---------- TEXT PASSAGE ----------

Referring now to the drawings and particularly to FIGS. 1 through 3 which are idealized illustrations of the structure of a preferred embodiment of the invention and with further reference to FIGS. 4 through 7 which respectively show the structures of FIGS. 1 through 3 as idealized illustrations in FIGS. 4 and 5 and as schematic elevations in FIGS. 6 and 7, an electrical receptacle is seen to be subject to a load at least when a plug 1 resides conventionally in the receptacle 10, the load being applied in a conventional manner. The details of the load and of the plug 11 are not illustrated herein for convenience. The plug 11 is conventionally formed with hot, neutral and ground contacts respectively designated as hot contact 12, neutral contact 13 and ground contact 14. The receptacle 10 is provided with sockets 15 such as are conventionally provided in standard electrical receptacles and which are typically formed of a hard plastic according to Underwriters Laboratory ratings. The sockets 15 are conventionally provided with slots 16 and 17 configured according to standard practice in the art to respectively receive the hot contact 12 and the neutral contact 13 of the plug 11. Aperture 18 is conventionally provided to receive the ground contact 14 of the plug 11. Hot and neutral contact receivers 19 and 20 are disposed beneath the sockets 15 for electrically contacting in a conventional manner the contacts 12 and 13 respectively of the plug 11. The contact receivers 19 and 20 are best seen in FIGS. 4 and 5. The contacts 12, 13 and 14 as well as the contact receivers 19 and 20 are preferably formed of brass or copper according to Underwriters Laboratory ratings and are standard in electrical receptacles.
The receptacle 10 is provided with a mounting plate 23 having wing extensions 21 such as is conventional in the art for mounting of the receptacle 10 in a recessed position in a wall (not shown) or the like. Apertures 22 formed in the wing extensions 21 allow use of screws or similar fasteners to mount the receptacle 10 in a conventional manner.
In view of the foregoing, each of the sockets 15 can be said to be provided with one neutral contact receiver such as the receiver 20 and one hot contact receiver such as the receiver 19, the receivers 19, 20 being contacted respectively by the contacts 12, 13 of the plug 11 through the slots 16, 17 respectively. The sockets 15 are substantially standard at least as to the inclusion of the slots 16, 17, said slots 16, 17 providing entry into the socket 15 through which the contacts 12, 13 of a conventional plug such as the plug 11 are inserted to gain access to electrical power through the electrical receptacle 10. Ground within the receptacle 10 is provided in a conventional manner as at 50 by means of a conductive path from the aperture 22 to grounding. Such an expedient can be provided with a short length of conductive wire or the like which is held to ground by means of a screw and need not be described in detail herein.
Receptacle body 28 of substantially conventional design mounts the plate 23 and thus the sockets 15 as well as the hot and neutral contact receivers 19, 20. External neutral conductor plates 30 which essentially comprise externally disposed portions of the conductive material forming the neutral receivers 20 are mounted by screws 32 to the receptacle body 28 in a substantially conventional fashion except that the plates are typically connected together in a standard receptacle. In the present receptacle 10, the plates 30 are not electrically or mechanically joined together so that the sockets 15 are isolated electrically from each other. The “hot” side of the receptacle body 28 is similarly configured with hot conductor plates 34 particularly being separate and held to the receptacle body 28 by means of screws 36.

----------

## COMPLETE THE FOLLOWING
A) Copy the part of the receptacle passage starting at "Receptacle body 28 of" and ending at "of screws 36.".
B) Translate this sentence from the receptacle passage into Spanish: "The details of the load and of the plug 11 are not illustrated herein for convenience."

---------- INFORMATION PROVIDED ----------

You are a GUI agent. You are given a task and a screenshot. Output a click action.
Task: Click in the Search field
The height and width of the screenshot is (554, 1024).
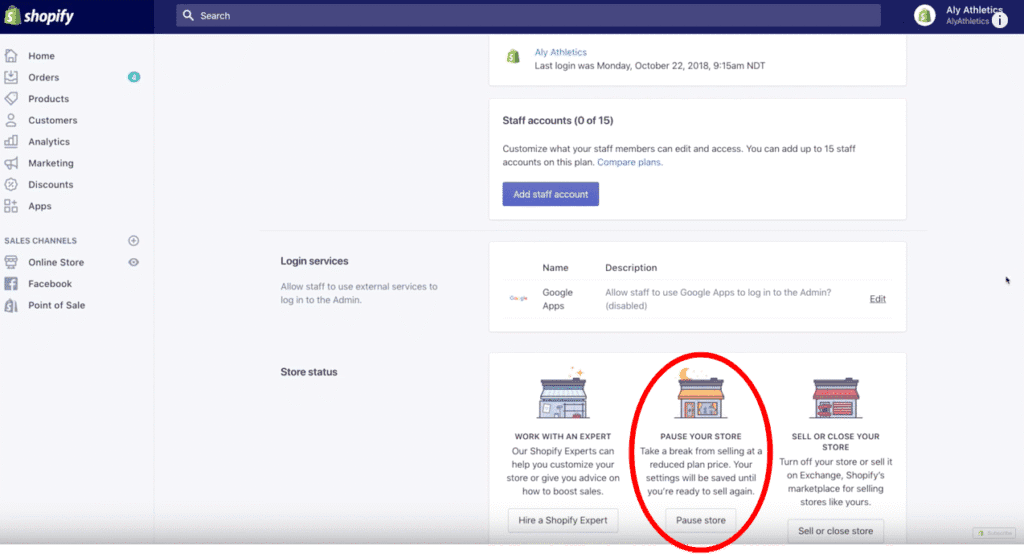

----------

## SET OF ANSWERS
A)
Receptacle body 28 of substantially conventional design mounts the plate 23 and thus the sockets 15 as well as the hot and neutral contact receivers 19, 20. External neutral conductor plates 30 which essentially comprise externally disposed portions of the conductive material forming the neutral receivers 20 are mounted by screws 32 to the receptacle body 28 in a substantially conventional fashion except that the plates are typically connected together in a standard receptacle. In the present receptacle 10, the plates 30 are not electrically or mechanically joined together so that the sockets 15 are isolated electrically from each other. The “hot” side of the receptacle body 28 is similarly configured with hot conductor plates 34 particularly being separate and held to the receptacle body 28 by means of screws 36.

B) Por conveniencia, los detalles de la carga y del enchufe 11 no se ilustran en el presente documento.